▶ _DATA UNDER STUDY_:
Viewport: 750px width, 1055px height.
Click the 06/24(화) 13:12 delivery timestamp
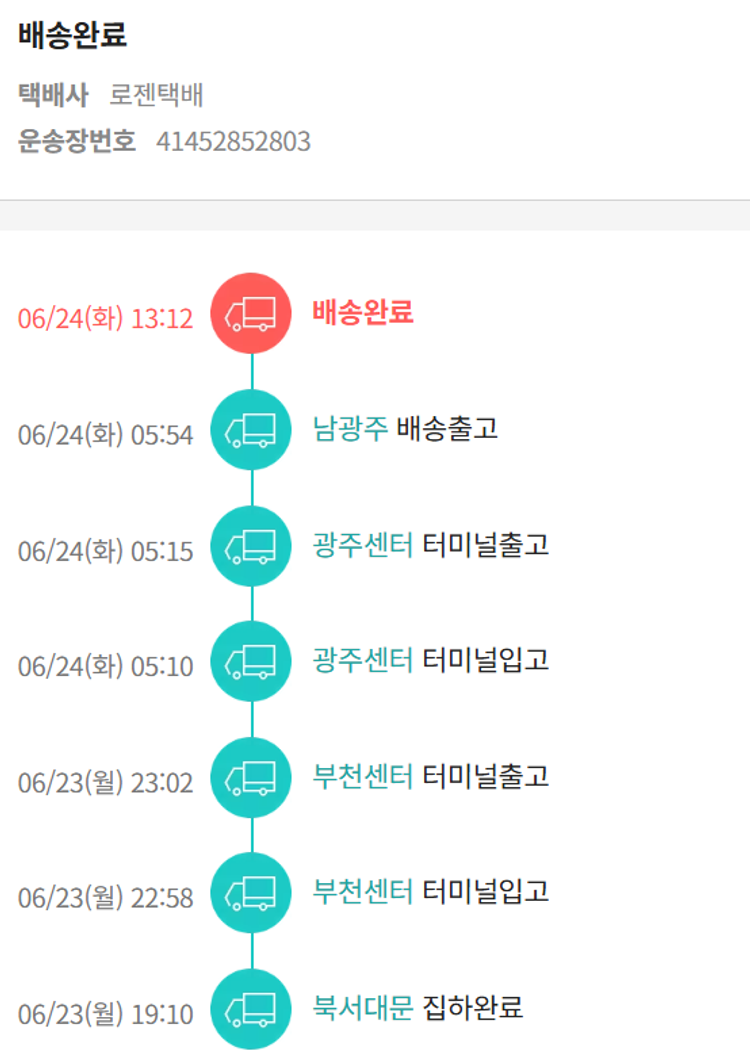point(105,318)
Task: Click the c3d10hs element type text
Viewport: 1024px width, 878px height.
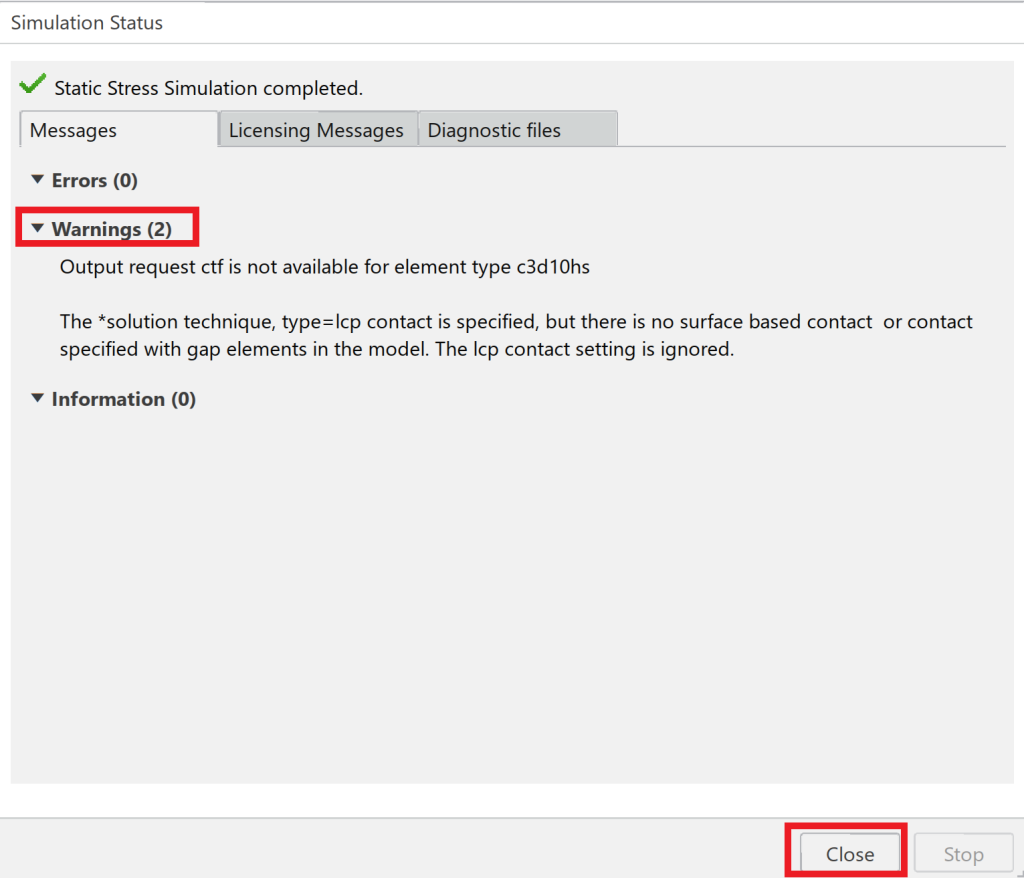Action: pyautogui.click(x=553, y=267)
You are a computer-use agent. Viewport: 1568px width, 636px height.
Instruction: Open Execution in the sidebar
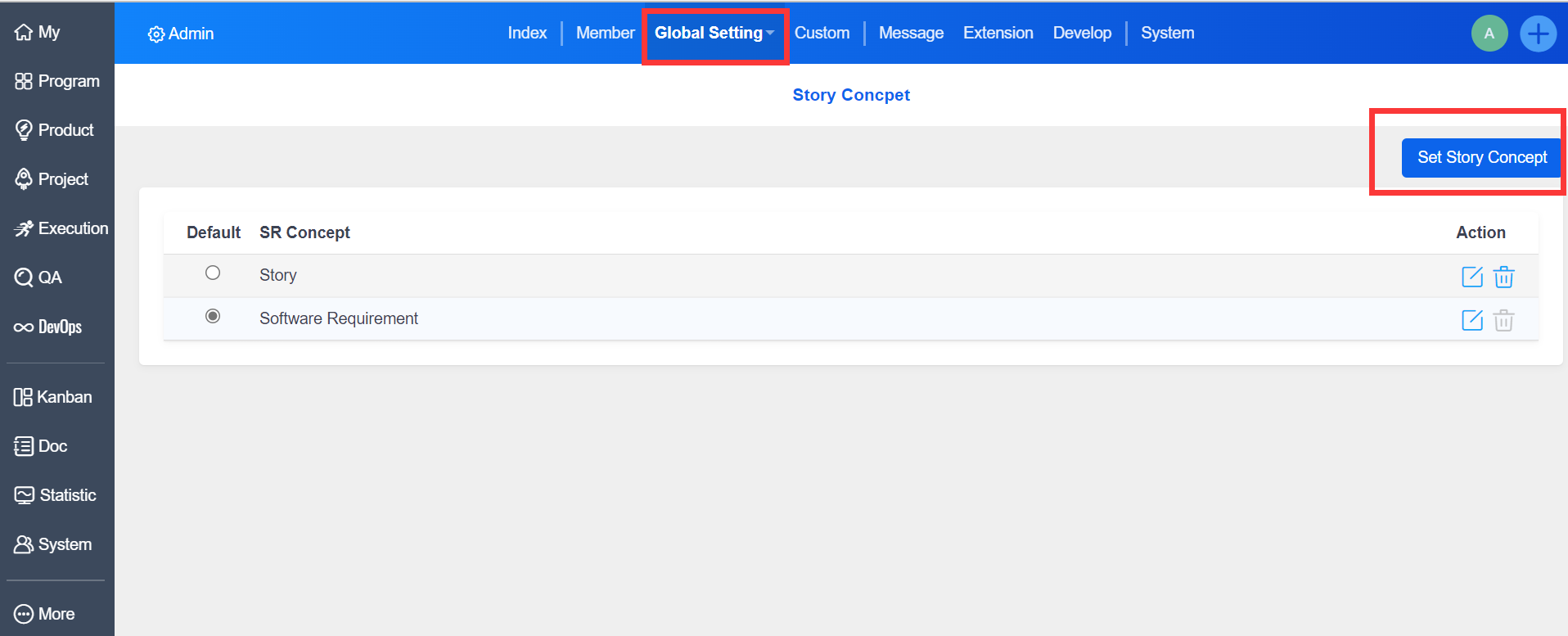pyautogui.click(x=61, y=228)
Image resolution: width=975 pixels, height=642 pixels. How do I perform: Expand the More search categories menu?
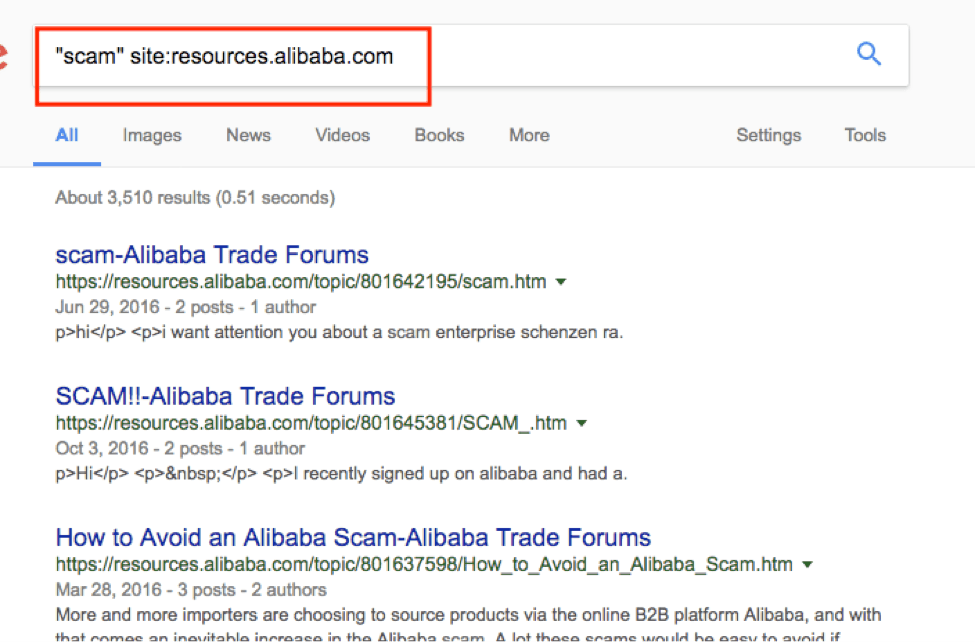[x=528, y=135]
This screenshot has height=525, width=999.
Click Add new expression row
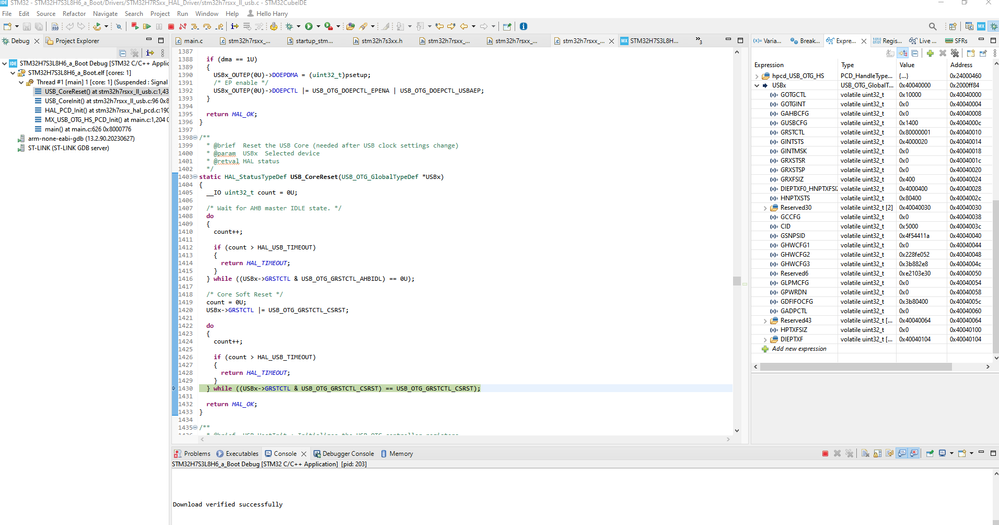799,349
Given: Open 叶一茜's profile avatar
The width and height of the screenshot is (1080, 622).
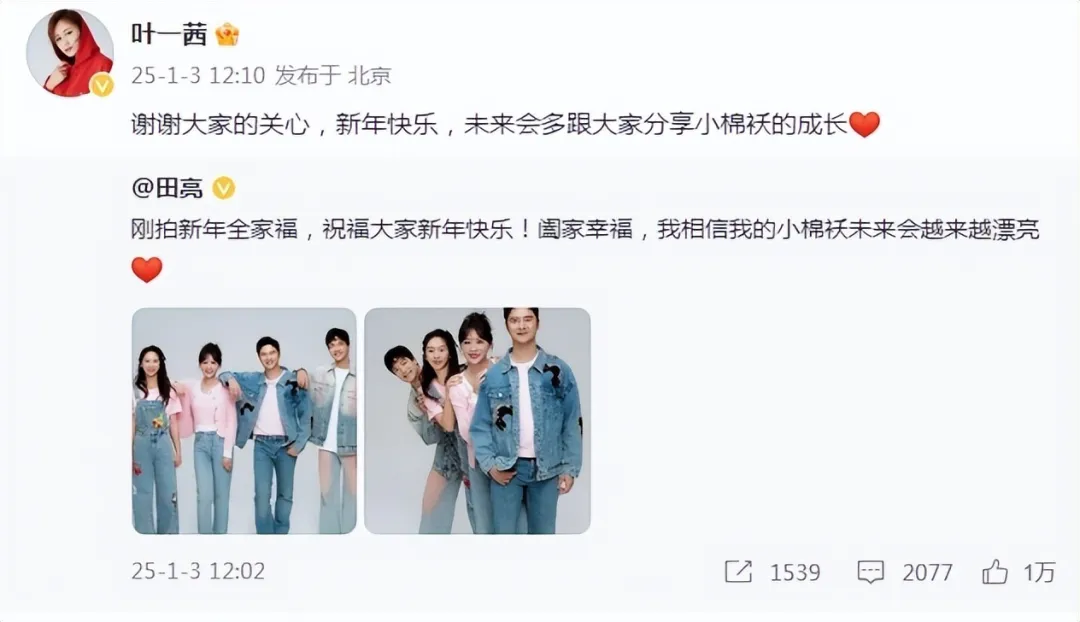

▶ _PROBLEM DETAILS_:
The expected output is the lines from the line that contains "Click the 06/24(화) 13:12 delivery timestamp" through the last line of the material, reproduced exactly, with both ends present and pictures absent.

▶ _FINISHED TASK_:
Click the 06/24(화) 13:12 delivery timestamp
point(105,318)
Task: Click the c3d10hs element type text
Viewport: 1024px width, 878px height.
Action: pyautogui.click(x=553, y=267)
You are a computer-use agent. Viewport: 1568px width, 636px height.
Instruction: Open Execution in the sidebar
pyautogui.click(x=61, y=228)
Image resolution: width=975 pixels, height=642 pixels. How do I perform: Expand the More search categories menu?
[x=528, y=135]
This screenshot has height=525, width=999.
Click Add new expression row
799,349
Given: Open 叶一茜's profile avatar
The width and height of the screenshot is (1080, 622).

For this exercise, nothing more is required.